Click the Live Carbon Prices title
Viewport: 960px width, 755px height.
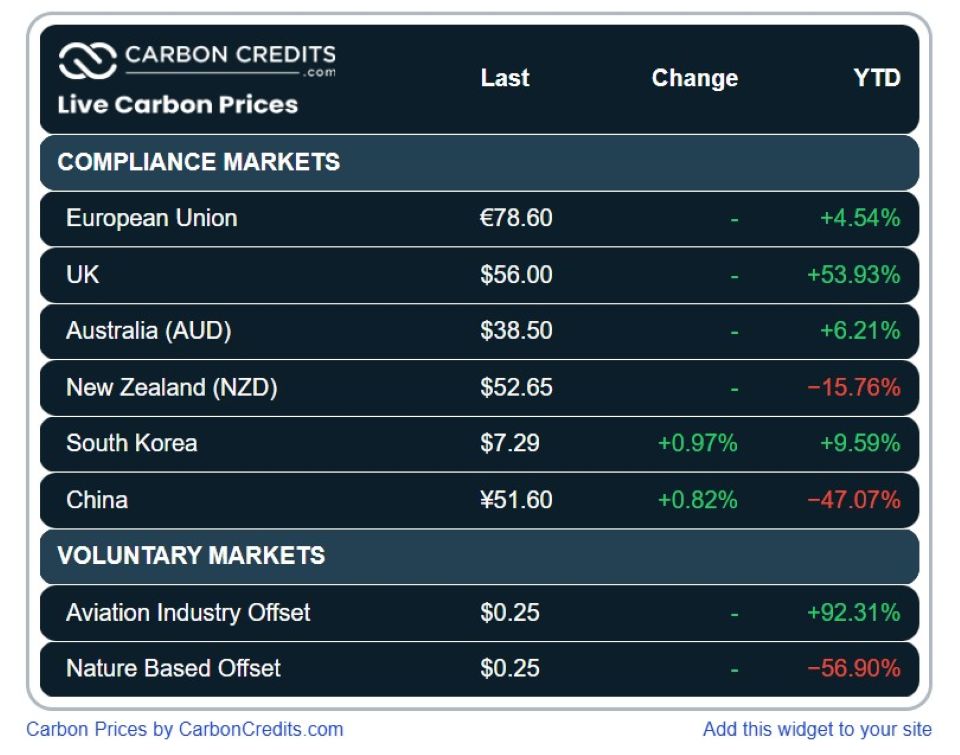tap(178, 105)
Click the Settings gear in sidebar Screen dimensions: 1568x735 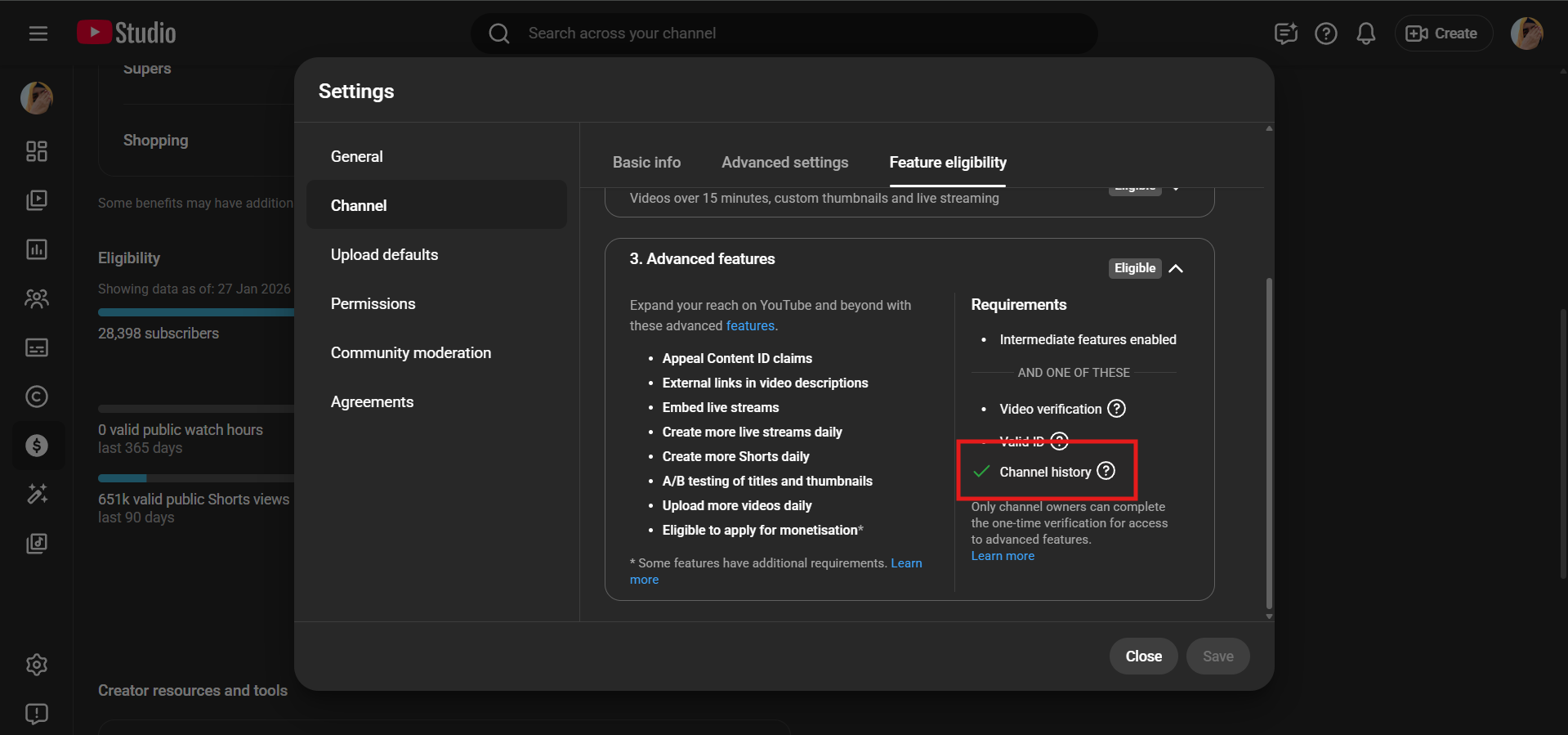(x=37, y=665)
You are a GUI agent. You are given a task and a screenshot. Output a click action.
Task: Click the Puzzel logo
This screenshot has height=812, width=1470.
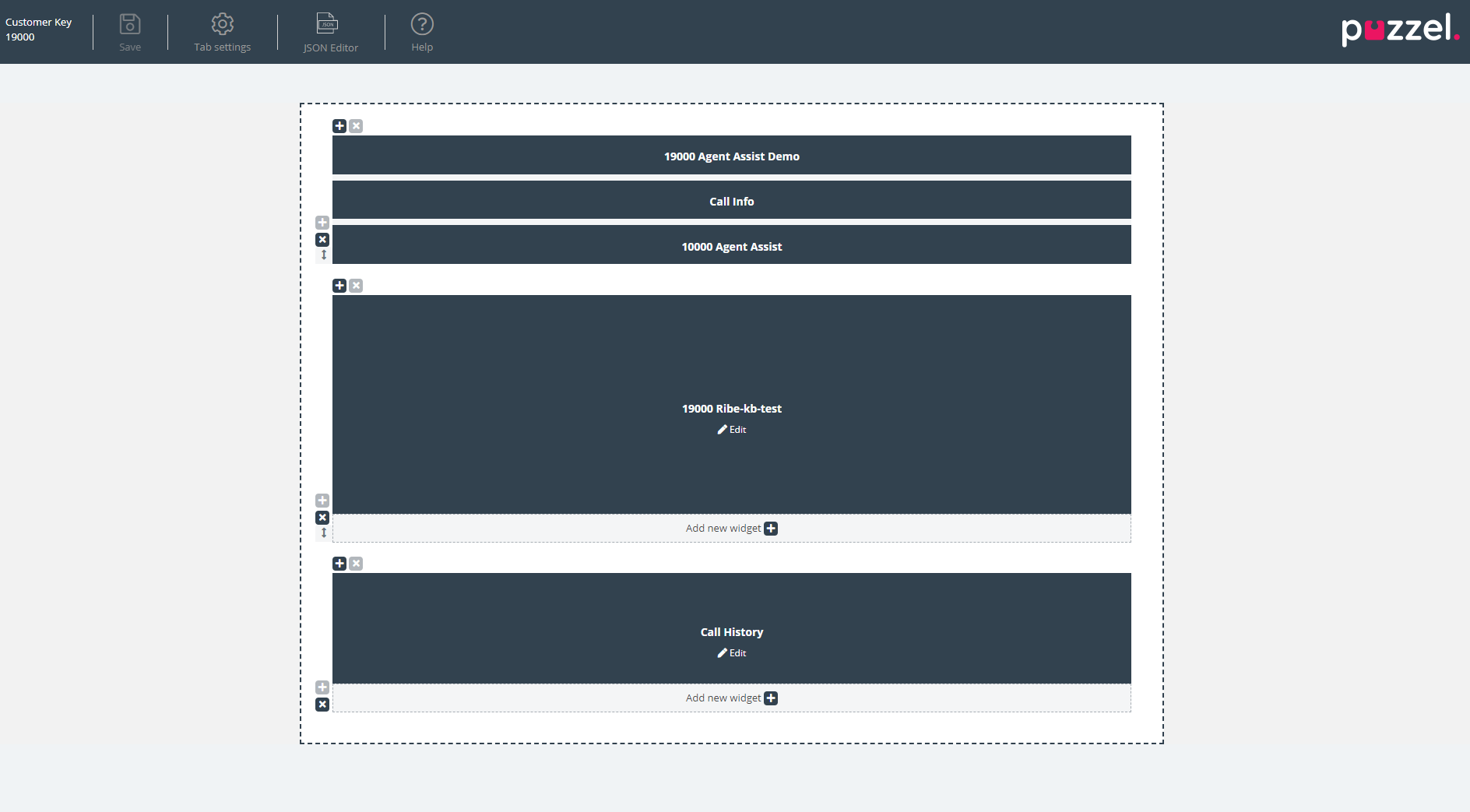(1399, 30)
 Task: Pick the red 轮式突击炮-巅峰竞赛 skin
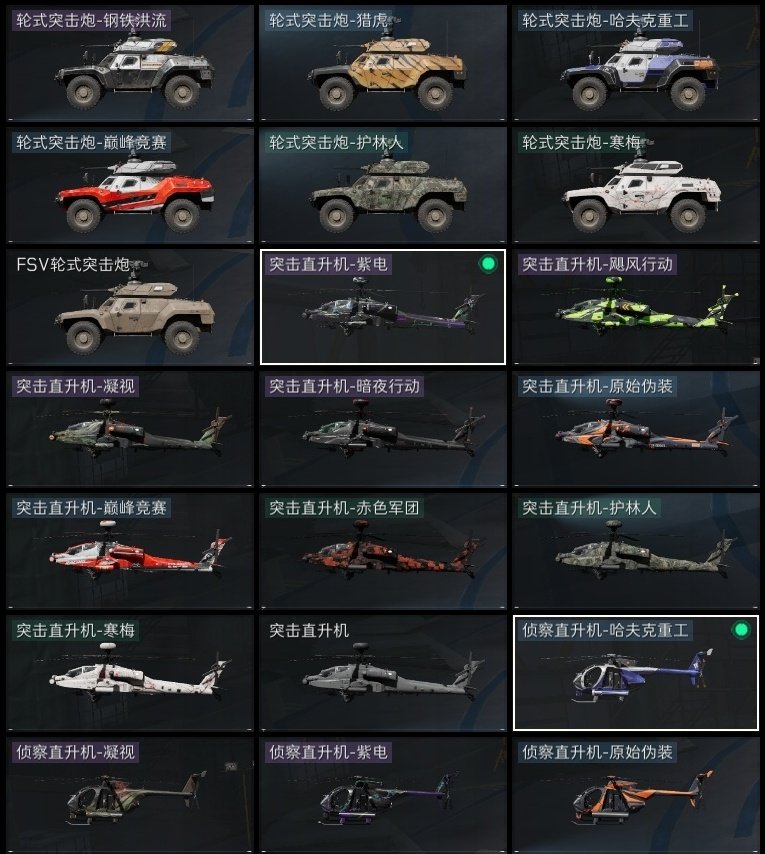pyautogui.click(x=130, y=185)
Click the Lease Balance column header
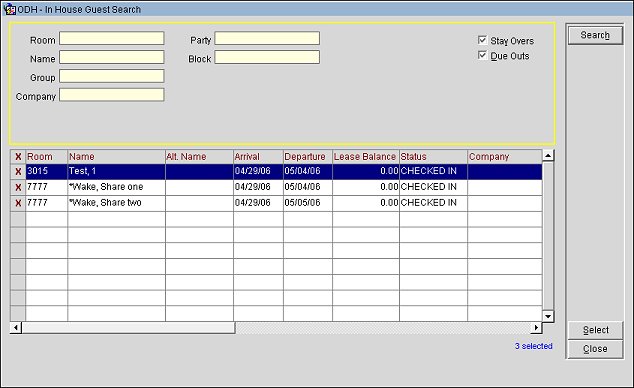The height and width of the screenshot is (388, 634). pyautogui.click(x=366, y=157)
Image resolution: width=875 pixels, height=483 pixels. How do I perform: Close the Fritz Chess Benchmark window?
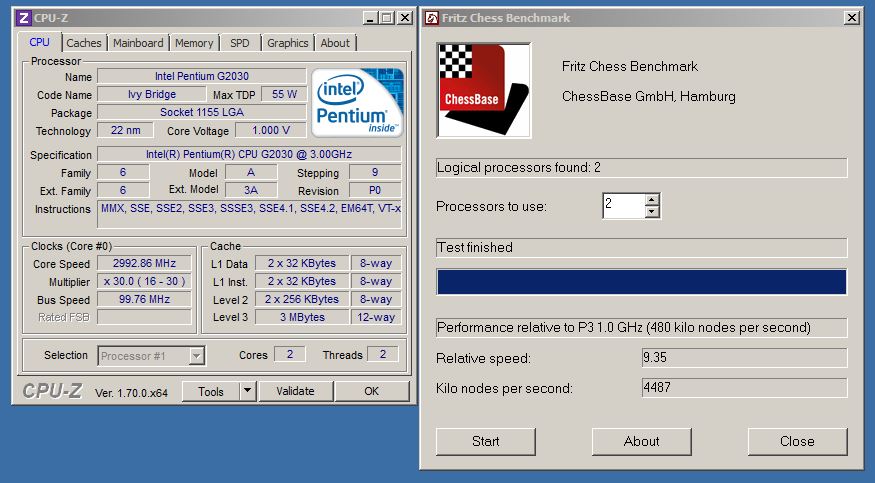(x=851, y=18)
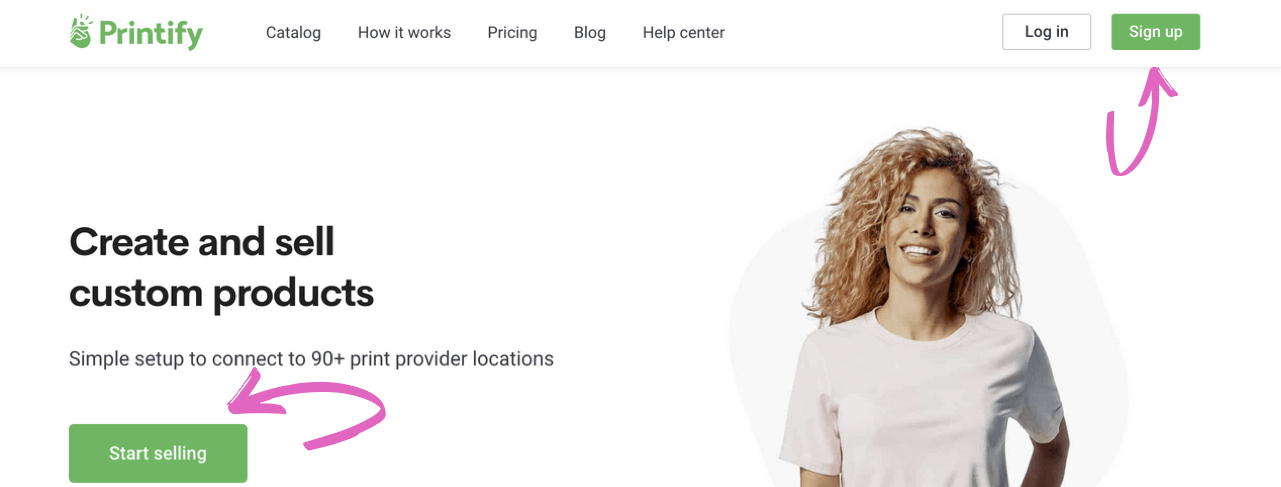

***

THE PROBLEM: Only the lines from the one with "Image resolution: width=875" through the end of the listing should be transcribed, exactly and without pictures.

REPLY:
Image resolution: width=875 pixels, height=483 pixels. How do I perform: Close the Fritz Chess Benchmark window?
(x=851, y=18)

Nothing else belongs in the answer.